Following the war, John Ross built a grist mill along the McIntosh Branch of Big Creek using machinery he built by hand, operating it by horse power. He and his sons continued to farm and to raise livestock. John Ross and his family moved to White County in 1878.
By 1914, Wolf Bayou had cotton gins, a general store, a blacksmith shop, a grist mill, and a sawmill, many of which were owned and operated by the Ward family. Otto Thomas Ward, grandson of Rev. James Barlow Ward, became Wolf Bayou’s first resident physician, practicing medicine there his entire career. His brother, Rubin Earl Ward, was appointed postmaster of Wolf Bayou in 1914, followed by Otto Ward and his wife, Rosa Ward, in 1926.
Many used the corn they grew to make moonshine, which was especially profitable during the days of Prohibition. In 1926, a Sunday school class at a Wolf Bayou church was disturbed by men making liquor at nearby stills. A group of church leaders began a search, which led to the discovery of two stills. The people running the stills ran away, and a couple of the church leaders went to summon the sheriff. The men who ran away returned with guns and made threats against the remaining people who were waiting for the sheriff. The owners of the stills and their helpers were ultimately indicted and each found guilty on one count of possessing a still and one count of making mash.
A noted pioneer of country music was harmonica virtuoso Wayne Raney of Wolf Bayou. Best known for his hit song “Why Don’t You Haul Off and Love Me” (1949), Raney, along with fellow Arkansan Lonnie Glosson of Judsonia (White County), played a major role in making the harmonica a popular instrument through musical performances as well as through a mail-order harmonica business. Raney was born in a log cabin in Wolf Bayou. The cabin was later moved to Heber Springs (Cleburne County), where it is exhibited as the first log cabin with windows to be built in Cleburne County.
Noted Wolf Bayou historian, songwriter, and musician Louie Roland Clark co-wrote “Let Old Mother Nature Have Her Way,” which was recorded in 1951 by Carl Smith. The song hit number one on the country-and-western charts and stayed there for eight weeks. It remained on the charts for thirty-three weeks. The song was co-written by Loy Samuel Sutherland of Grassey (Cleburne County), a first cousin to Wayne Raney’s wife.
The Wolf Bayou Cutoff connects to the busy Highway 25, one of the main roads to Greers Ferry Lake. The old Hill Top Café near the Wolf Bayou Cutoff going toward Drasco, now called DJ’s Diner, is a popular stopping place for travelers along the highway.
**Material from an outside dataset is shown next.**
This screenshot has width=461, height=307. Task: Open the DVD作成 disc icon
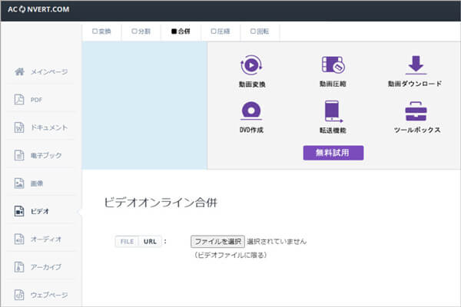pos(252,112)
Education was provided for grades 1–8 by the Comfort and Longview schools, which were established in the late 1800s. By 1900, fifty-six students were enrolled in the Comfort School. The schools became part of the Concord School District in about 1936.
Louie Clark wrote that Wolf Bayou never developed into a full-fledged municipality with a town government because of its isolated location. The neighboring towns of Concord and Drasco were on the main road to Heber Springs and Greers Ferry Lake, whereas Wolf Bayou was between two hills off the beaten path.
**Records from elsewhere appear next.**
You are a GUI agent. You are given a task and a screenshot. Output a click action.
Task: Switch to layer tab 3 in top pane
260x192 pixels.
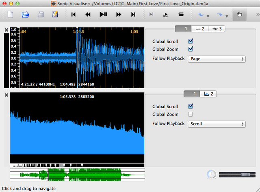point(217,29)
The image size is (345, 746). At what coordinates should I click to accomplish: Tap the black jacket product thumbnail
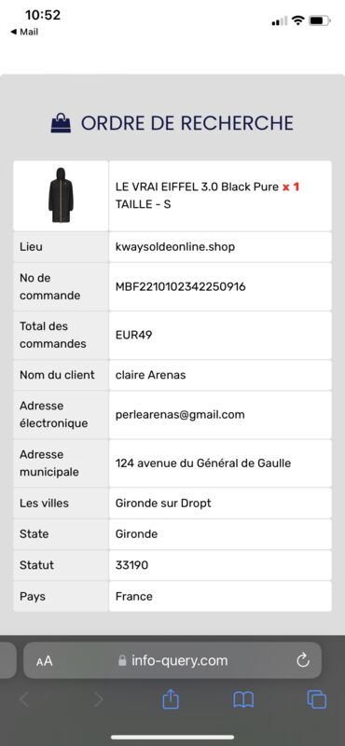tap(61, 195)
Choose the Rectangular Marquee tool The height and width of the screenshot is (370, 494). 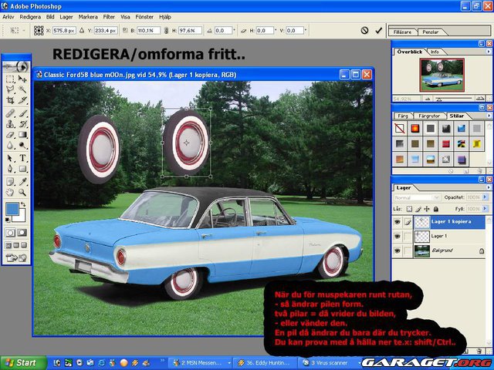[x=10, y=79]
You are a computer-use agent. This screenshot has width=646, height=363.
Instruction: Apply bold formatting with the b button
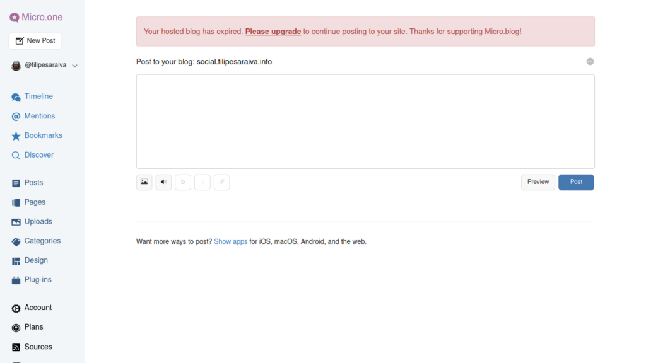point(183,182)
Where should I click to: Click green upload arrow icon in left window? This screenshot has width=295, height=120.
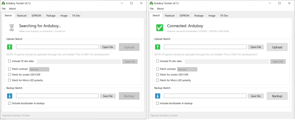[x=10, y=47]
For additional information:
Berry, Evalena. Time and the River: A Centennial History of Cleburne County. Little Rock: Rose Publishing Co., 1982.
Clark, Louie. Picture History of Healing Springs Township, Cleburne County, Arkansas. Drasco, AR: Louie Clark, 1988.
Clark, Louie, and Jeannie Clark McGary. Wolf Bayou and Healing Springs Township. Rev. ed. Drasco, AR: Louie Clark, 1996.